### Set task
Transcribe the rows below from the line containing "Add a Subject Alternative Name entry" through the line containing "The image size is (1364, 695).", keeping both of those lines and leaving the pictures out.

### Provided data
+++++

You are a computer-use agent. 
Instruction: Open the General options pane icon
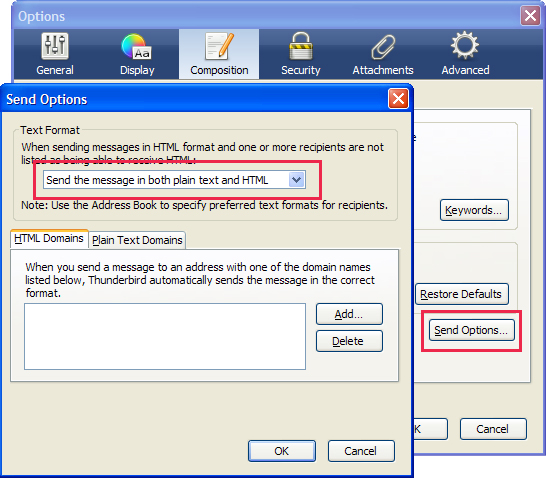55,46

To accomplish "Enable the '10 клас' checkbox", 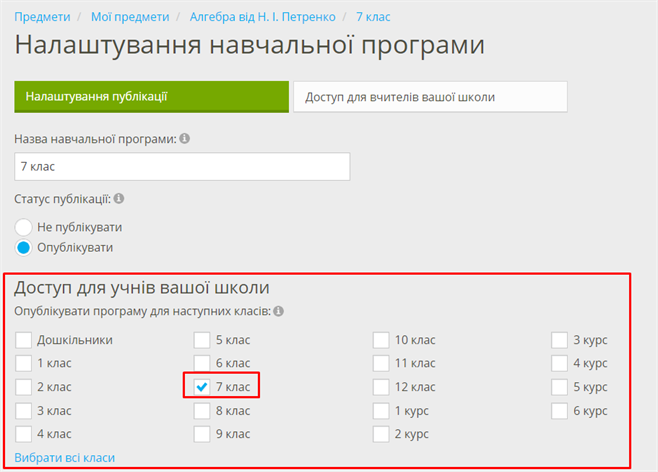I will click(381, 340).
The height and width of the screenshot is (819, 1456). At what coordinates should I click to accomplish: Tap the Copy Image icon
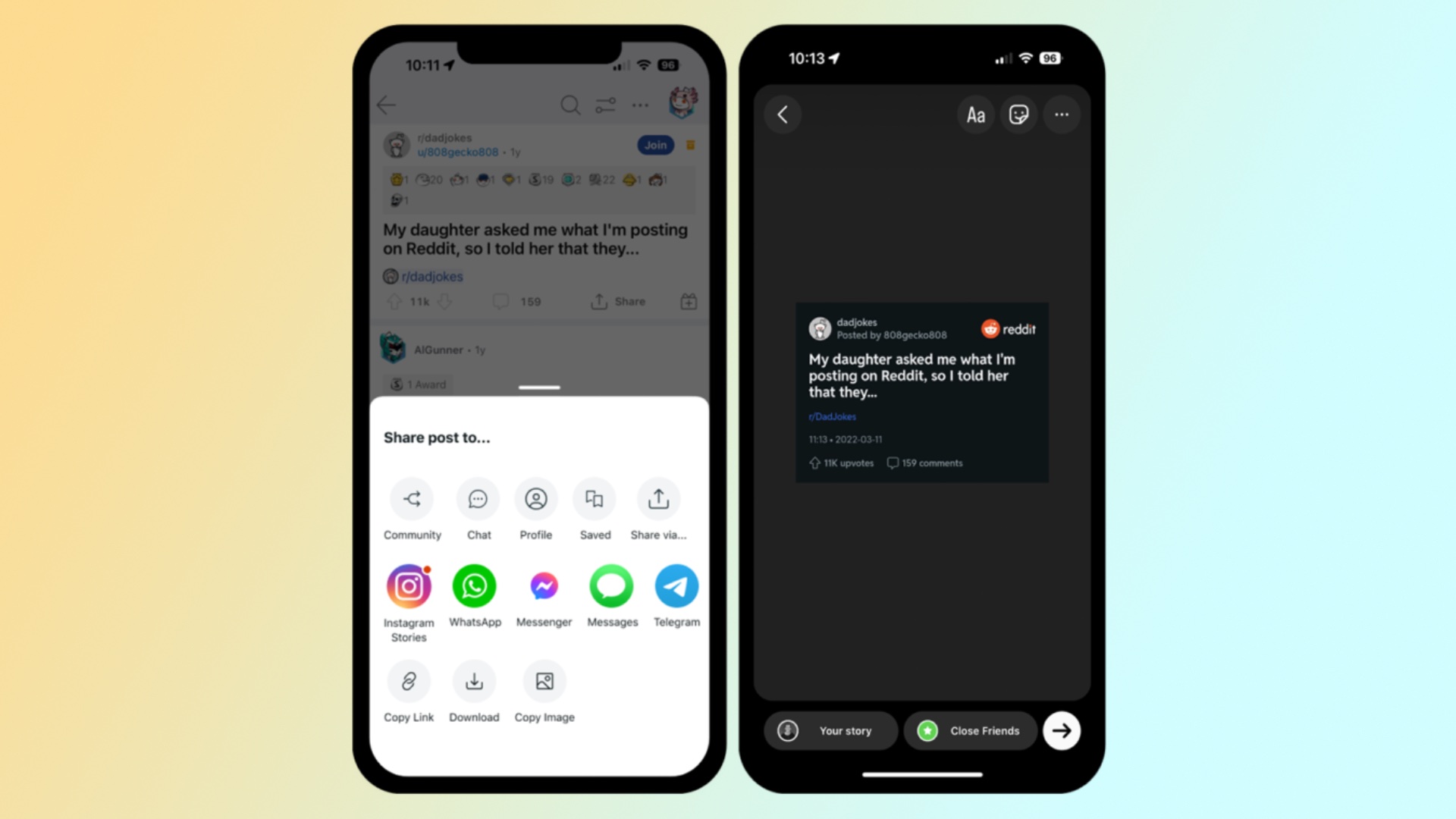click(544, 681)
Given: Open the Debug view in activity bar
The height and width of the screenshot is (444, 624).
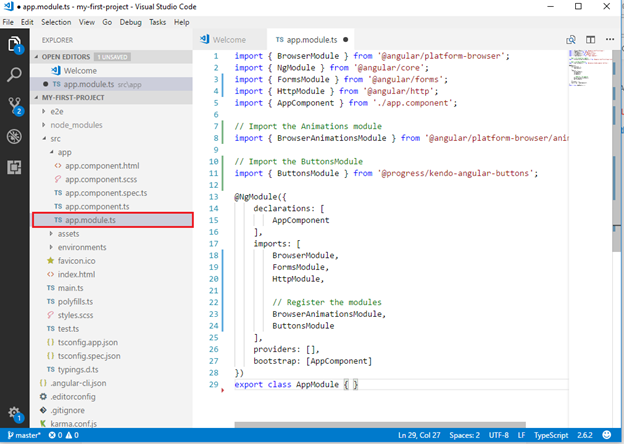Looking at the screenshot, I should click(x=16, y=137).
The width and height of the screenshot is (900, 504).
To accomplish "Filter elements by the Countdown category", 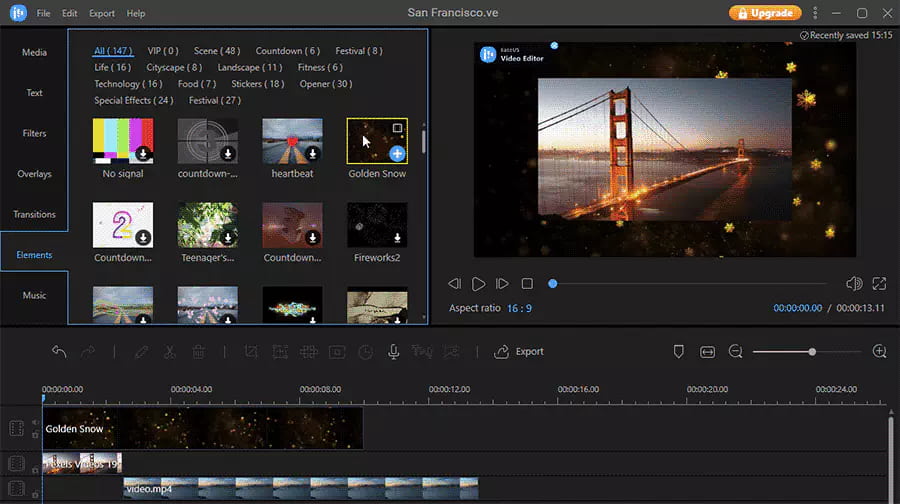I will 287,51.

+++++

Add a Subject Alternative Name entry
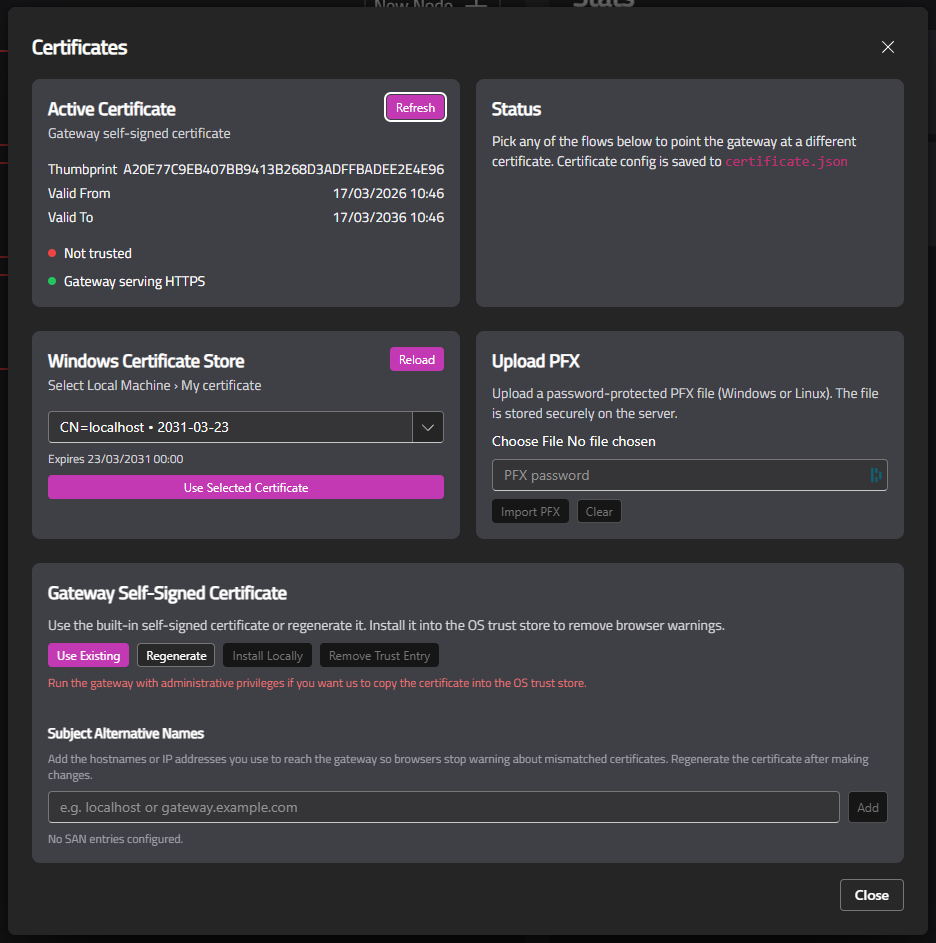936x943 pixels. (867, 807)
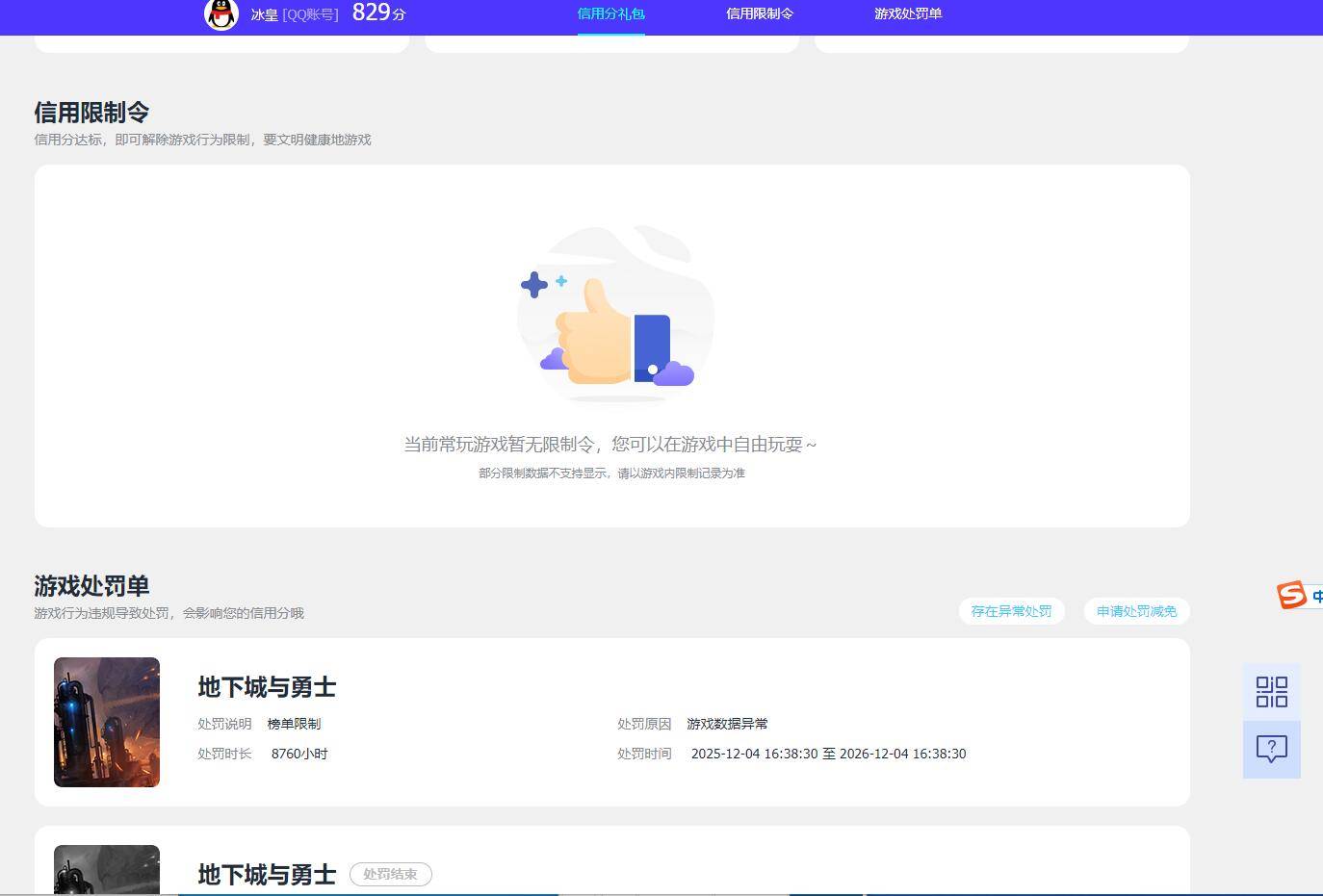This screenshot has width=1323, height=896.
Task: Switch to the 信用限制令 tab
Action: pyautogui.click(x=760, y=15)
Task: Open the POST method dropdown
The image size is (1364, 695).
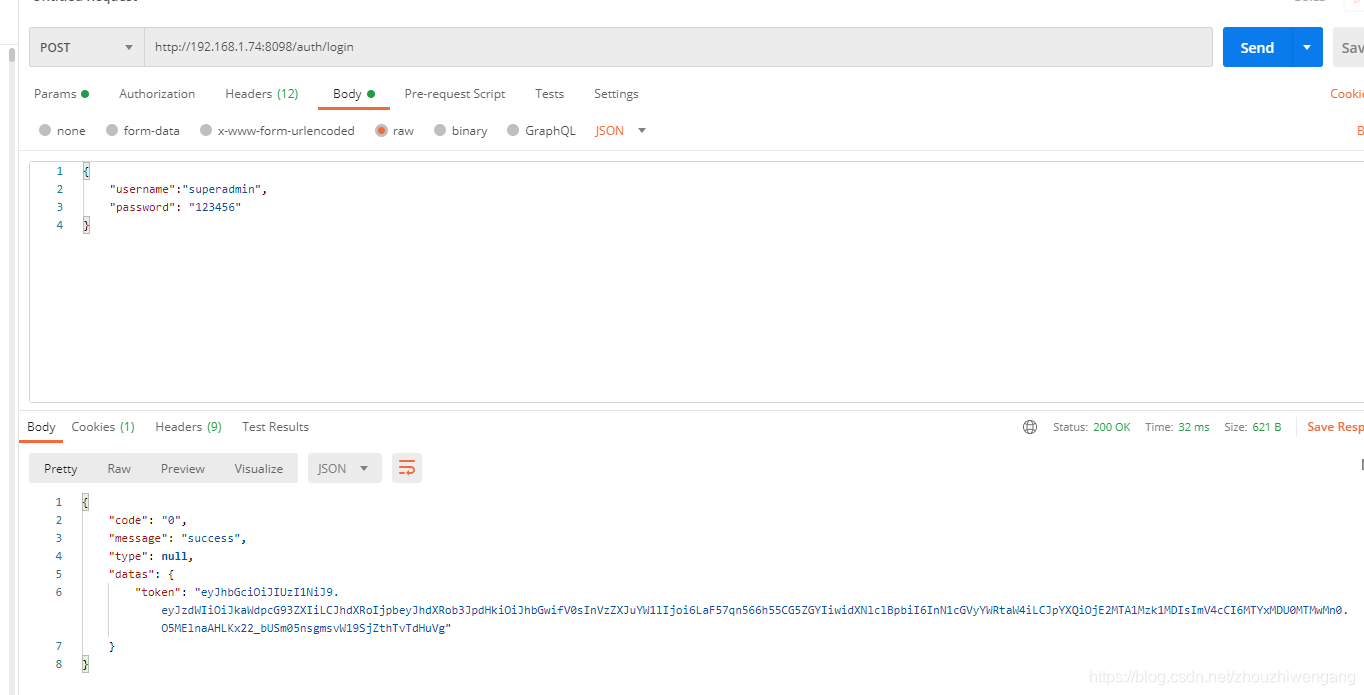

+++++

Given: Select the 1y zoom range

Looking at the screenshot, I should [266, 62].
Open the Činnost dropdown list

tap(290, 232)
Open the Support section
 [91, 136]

+++++

### Solution
Add a Subject Alternative Name entry
936x943 pixels. (867, 807)
This screenshot has width=1323, height=896.
Task: Switch to the 信用限制令 tab
Action: pyautogui.click(x=760, y=15)
Task: Open the POST method dropdown
The image size is (1364, 695).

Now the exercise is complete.